- **Page extract**:
Search code examples
haskellbytestring

Difference between Data.ByteString and Data.ByteString.Char8


I read that Char8 only supports ASCII characters and will be dangerous to use if you are using other Unicode characters

{-# LANGUAGE OverloadedStrings #-}

--import qualified Data.ByteString as B
import qualified Data.ByteString.Char8 as BC
import qualified Data.Text.IO as TIO
import qualified Data.Text.Encoding as E
import qualified Data.Text as T

name :: T.Text
name = "{ \"name\": \"哈时刻\" }"

nameB :: BC.ByteString
nameB = E.encodeUtf8 name

main :: IO ()
main = do
  BC.writeFile "test.json" nameB
  putStrLn "done"

produces the same result as

{-# LANGUAGE OverloadedStrings #-}

import qualified Data.ByteString as B
--import qualified Data.ByteString.Char8 as BC
import qualified Data.Text.IO as TIO
import qualified Data.Text.Encoding as E
import qualified Data.Text as T

name :: T.Text
name = "{ \"name\": \"哈时刻\" }"

nameB :: B.ByteString
nameB = E.encodeUtf8 name

main :: IO ()
main = do
  B.writeFile "test.json" nameB
  putStrLn "done"

- **Check your understanding**:
(A) In the Haskell ByteString question, what did the poster read about Char8?
(B) Write a continuation of the Haskell ByteString question, picking up after its second code sample.

- **Dataset excerpt**:
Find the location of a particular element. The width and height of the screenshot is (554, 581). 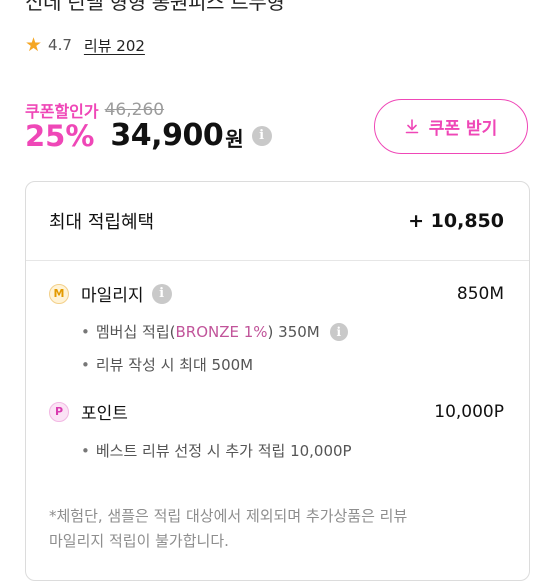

- **Responses per task**:
(A) That Char8 only supports ASCII characters and is dangerous to use with other Unicode characters.

(B)
So what is the difference of using Data.ByteString.Char8 vs Data.ByteString


Solution

  • If you compare Data.ByteString and Data.ByteString.Char8, you'll notice that a bunch of functions that reference Word8 in the former reference Char in the latter.

    -- Data.ByteString
    map :: (Word8 -> Word8) -> ByteString -> ByteString
    cons :: Word8 -> ByteString -> ByteString
    snoc :: ByteString -> Word8 -> ByteString
    head :: ByteString -> Word8
    uncons :: ByteString -> Maybe (Word8, ByteString) 
    {- and so on... -}
    
    
    -- Data.ByteString.Char8
    map :: (Char -> Char) -> ByteString -> ByteString
    cons :: Char -> ByteString -> ByteString
    snoc :: ByteString -> Char -> ByteString
    head :: ByteString -> Char
    uncons :: ByteString -> Maybe (Char, ByteString) 
    {- and so on... -}
    

    For these functions, and these functions only, Data.ByteString.Char8 is providing the convenience of not have to constantly convert Word8 values into and out of Char ones. writeFile does exactly the same thing in both modules.

    Here is a nice way of seeing the different behaviours of similar functions in Text, ByteString, and ByteString.Char8:

    {-# LANGUAGE OverloadedStrings #-}
    
    import Data.Text.Encoding
    
    import qualified Data.Text as T
    import qualified Data.ByteString as B
    import qualified Data.ByteString.Char8 as BC
    
    nameText :: T.Text
    nameText = "哈时刻"
    
    nameByteString :: B.ByteString
    nameByteString = encodeUtf8 nameText
    
    main :: IO ()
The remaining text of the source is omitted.